L’avvocato della dottoressa, oggi in pensione, aveva chiesto per lei l’assoluzione e l’imputata ha scelto la formula del rito abbreviato. Secondo quanto dichiarato dall’accusa, la pediatra avrebbe omesso di “adottare le terapie e le prescrizioni che il caso avrebbe imposto, secondo le buone pratiche accreditate dalla comunità scientifica, non impedendo così l’aggravamento del processo patologico che ha condotto al decesso della paziente”, con uno “sproporzionato ritardo diagnostico e terapeutico”.

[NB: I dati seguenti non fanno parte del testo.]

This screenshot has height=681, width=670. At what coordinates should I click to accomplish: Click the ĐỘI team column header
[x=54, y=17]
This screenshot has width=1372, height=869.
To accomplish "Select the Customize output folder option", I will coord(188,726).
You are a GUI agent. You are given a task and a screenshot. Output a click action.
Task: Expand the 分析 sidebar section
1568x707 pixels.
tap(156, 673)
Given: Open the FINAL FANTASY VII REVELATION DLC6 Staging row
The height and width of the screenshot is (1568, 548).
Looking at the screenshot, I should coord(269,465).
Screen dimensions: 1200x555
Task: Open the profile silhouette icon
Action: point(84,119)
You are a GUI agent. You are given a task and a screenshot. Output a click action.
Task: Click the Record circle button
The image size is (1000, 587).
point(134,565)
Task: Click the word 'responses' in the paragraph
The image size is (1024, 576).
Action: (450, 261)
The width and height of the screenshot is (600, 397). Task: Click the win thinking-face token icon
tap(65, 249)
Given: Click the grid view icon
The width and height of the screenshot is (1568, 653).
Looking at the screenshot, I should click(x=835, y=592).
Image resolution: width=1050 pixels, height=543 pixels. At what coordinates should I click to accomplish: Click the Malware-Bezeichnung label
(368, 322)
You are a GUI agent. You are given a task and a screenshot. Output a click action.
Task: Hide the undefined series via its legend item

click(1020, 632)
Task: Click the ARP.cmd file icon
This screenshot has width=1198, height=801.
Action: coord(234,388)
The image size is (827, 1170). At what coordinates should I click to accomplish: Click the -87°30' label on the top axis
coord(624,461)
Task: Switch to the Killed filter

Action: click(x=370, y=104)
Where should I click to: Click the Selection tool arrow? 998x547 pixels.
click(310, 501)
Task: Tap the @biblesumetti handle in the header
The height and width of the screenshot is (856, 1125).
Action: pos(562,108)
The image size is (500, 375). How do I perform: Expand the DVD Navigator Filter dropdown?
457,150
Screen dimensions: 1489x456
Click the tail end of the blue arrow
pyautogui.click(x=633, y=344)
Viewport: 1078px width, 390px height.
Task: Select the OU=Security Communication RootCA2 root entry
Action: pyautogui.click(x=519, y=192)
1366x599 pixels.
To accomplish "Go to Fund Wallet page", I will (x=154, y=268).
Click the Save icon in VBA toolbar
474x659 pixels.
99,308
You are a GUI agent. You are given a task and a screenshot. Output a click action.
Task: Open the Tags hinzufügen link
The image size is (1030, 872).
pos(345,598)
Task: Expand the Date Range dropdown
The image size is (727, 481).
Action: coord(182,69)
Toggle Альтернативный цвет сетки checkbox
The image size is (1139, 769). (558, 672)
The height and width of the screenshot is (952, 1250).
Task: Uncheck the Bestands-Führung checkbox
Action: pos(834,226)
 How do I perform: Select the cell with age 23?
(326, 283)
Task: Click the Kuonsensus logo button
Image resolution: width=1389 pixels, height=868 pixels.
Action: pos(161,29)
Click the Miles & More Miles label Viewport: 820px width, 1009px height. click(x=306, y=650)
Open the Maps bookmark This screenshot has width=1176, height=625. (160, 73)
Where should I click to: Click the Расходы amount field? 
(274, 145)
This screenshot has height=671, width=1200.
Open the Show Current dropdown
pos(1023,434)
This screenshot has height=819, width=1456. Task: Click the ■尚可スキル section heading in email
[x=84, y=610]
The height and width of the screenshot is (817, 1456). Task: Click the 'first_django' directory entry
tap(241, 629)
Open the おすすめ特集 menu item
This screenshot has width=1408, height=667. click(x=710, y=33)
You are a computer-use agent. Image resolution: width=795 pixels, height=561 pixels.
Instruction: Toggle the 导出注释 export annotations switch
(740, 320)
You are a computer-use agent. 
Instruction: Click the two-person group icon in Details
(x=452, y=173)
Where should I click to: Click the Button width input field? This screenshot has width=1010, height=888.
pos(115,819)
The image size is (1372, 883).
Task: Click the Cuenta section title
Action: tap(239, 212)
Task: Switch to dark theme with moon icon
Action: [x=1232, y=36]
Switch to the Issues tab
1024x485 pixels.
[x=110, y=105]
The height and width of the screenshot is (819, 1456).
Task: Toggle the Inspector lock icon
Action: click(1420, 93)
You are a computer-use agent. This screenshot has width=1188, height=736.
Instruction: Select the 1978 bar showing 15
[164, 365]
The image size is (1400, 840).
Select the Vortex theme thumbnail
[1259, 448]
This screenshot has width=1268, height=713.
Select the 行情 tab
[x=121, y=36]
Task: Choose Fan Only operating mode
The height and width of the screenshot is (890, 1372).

NICOLE ZACCO, MORTA DI OTITE A 4 ANNI: CONDANNATA LA PEDIATRA

Nicole Zacco risiedeva a Gottolengo e la sua infezione cerebrale, come detto, si è sviluppata da un’otite eccessivamente trascurata dalla sua pediatra. Quando le sue condizioni di salute, purtroppo, si aggravarono, la piccola venne ricoverata a Manerbio e poi trasferita al Civile, dove morì malgrado i tentativi attuati dai medici per salvarle la vita mediante un delicato intervento chirurgico.

Peraltro, giova ricordare come nell’ambito dell’inchiesta avviato dopo la scomparsa della bimba, furono indagati tutti quanti i medici che l’avevano visitata presso le strutture nosocomiali in cui era transitata Nicole e quelle posizioni, in base agli accertamenti effettuati successivamente, sono stati sostanzialmente quasi tutti archiviati, eccezion fatta per quella della pediatra, per la quale, appunto, è giunta in queste ore la condanna da parte del Gip di Brescia. “Nessuno mi ridarà indietro mia figlia, ma con questa sentenza otteniamo almeno un po’ di giustizia per quanto è accaduto”, ha asserito il papà di Nicole in aula al momento della pronuncia del verdetto.